Akademi Berbagi Gelar Kelas Pembuatan Film

Peserta Kelas Pembuatan Film Akademi Berbagi Semarang (Foto: Akber  Semarang)
Peserta Kelas Pembuatan Film Akademi Berbagi Semarang (Foto: Akber Semarang)

Semarang, SEMARANGDAILY** Membuat film membutuhkan persiapan yang matang, mulai membuat naskah, menyiapkan kru, anggaran, produksi hingga distribusi. Untuk mengetehaui seluk beluk dunia perfilman tersebtu akademi Akademi Berbagi (Akber) Semarang menggelar kelas ‘Make Your Own Movie’  di Gedung PIP Balaikota Semarang, Kamis, (23/6/16).

Hadir dalam kegiatan kelas ini adalah  pegiat film  Nara Nugroho. Nara mengungkapkan dalam mebuat film ada beberapa tahap yaitu, pre production, production, dan post production. Namun demikian,  tahap paling penting dlm membuat film adalah tahap Pre Production.

“Jantung-nya film adalah dalam proses pembuatan ide”, tegasnya, seperti dilansir dalam akberSMG.

Meskipun demikian, ia menekankan bahwa pembuatan film tidak harus memiliki ide yang kompleks dan original. Karena original hanyalah mitos belaka.

Selain itu, Nara juga menjelaskan jika persolan kekinian para sineas muda adalah untuk memulai tertutam adalah persoalan uang dan modal. Ia tidak sepakat dengan itu, bahwasanya membuat film tidak harus mengambil banyak dana.
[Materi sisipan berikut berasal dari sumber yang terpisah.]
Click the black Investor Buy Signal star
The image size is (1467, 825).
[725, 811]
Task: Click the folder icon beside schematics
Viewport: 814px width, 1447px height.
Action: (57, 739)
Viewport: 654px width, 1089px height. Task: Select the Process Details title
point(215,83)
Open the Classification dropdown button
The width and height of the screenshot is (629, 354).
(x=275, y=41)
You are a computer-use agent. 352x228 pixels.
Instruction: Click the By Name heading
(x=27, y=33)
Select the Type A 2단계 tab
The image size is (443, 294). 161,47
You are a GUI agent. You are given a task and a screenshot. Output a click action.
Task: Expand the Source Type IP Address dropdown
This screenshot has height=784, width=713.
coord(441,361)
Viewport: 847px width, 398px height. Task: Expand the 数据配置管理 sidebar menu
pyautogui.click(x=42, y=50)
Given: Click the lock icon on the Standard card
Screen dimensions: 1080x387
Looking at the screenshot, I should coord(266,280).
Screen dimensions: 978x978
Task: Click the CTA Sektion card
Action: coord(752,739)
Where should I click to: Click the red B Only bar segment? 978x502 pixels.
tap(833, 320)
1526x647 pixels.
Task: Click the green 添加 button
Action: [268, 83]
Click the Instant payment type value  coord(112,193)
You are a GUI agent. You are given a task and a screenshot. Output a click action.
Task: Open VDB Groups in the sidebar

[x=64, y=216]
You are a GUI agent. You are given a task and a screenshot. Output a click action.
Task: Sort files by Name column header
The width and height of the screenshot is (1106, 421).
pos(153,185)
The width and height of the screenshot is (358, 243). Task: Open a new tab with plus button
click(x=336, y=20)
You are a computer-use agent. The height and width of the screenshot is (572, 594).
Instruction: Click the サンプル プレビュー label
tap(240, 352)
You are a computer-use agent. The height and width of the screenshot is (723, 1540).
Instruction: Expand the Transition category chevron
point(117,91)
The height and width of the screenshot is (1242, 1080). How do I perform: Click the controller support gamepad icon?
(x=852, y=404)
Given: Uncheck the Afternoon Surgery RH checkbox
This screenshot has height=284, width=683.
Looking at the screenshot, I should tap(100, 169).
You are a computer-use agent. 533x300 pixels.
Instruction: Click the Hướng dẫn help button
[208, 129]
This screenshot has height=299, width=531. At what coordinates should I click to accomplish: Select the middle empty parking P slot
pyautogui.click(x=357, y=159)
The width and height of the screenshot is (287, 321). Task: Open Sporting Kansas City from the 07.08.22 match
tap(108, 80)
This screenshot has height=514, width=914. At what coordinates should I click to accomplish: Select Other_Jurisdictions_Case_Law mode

Dengan memanfaatkan teman yang menunjuang untuk terlibat produksi, dengan menggunakan gadget saja pun pembuatan sudah bisa dilakukakan, mengingat kecanggihan gadget jaman sekarang.

Nara juga banyak mengupas bagaimana proses kreativitas, manajemen, hingga bagaimana film agar mendapat pendaan nari donatur.

Akber, Gerakan Sosial berbagi pengetahuan

Akademi Berbagi Semarang konsisten melakukan kegiatan-kegiatan kelas dalam rangka untuk berbagai ilmu. Perlu diketahui, Akademi berbagi adalah gerakan sosial nirlaba yang bertujuan untuk berbagi pengetahuan, wawasan dan pengalaman yang bisa diaplikasikan langsung sehingga para peserta bisa meningkatkan kompetensi di bidang yang telah dipilihnya. Bentuknya adalah kelas-kelas pendek yang diajar oleh para ahli dan praktisi di bidangnya masing-masing. Kelasnya pun berpindah-pindah sesuai dengan ketersediaan ruang kelas yang disediakan oleh para donatur ruangan.

Berawal dari media-social twitter dengan kelas perdana di bulan Juli tahun 2010 di Jakarta, mencoba mengkolaborasikan kegiatan online dengan offline, saat ini kelas-kelas Akademi Berbagi telah tersebar di berbagai kota di seluruh Indonesia. Disebarkan melalui cerita dari mulut ke mulut juga melalui jaringan pertemanan antar komunitas, Akademi Berbagi berusaha menjaga konsistensi kegiatan dengan terus berkomunikasi melalui jaringan berbasis internet. Sebut saja kota: Medan, Palembang, Jambi, Bandung, Solo, Semarang, Jogjakarta, Surabaya, Malang, Balikpapan, Makassar, Ambon, Ende, Madura dan masih banyak lagi kota-kota lain yang siap menyelenggarakan kelas #akber. Berbagai macam topik telah diberikan di dalam kelas-kelas Akademi Berbagi, diantaranya: Social Media, Advertising, Jurnalistik, Public Speaking, Public Relation, Financial, Entrepreneurship, Kreatif, Musik, Fotografi dan masih banyak lagi.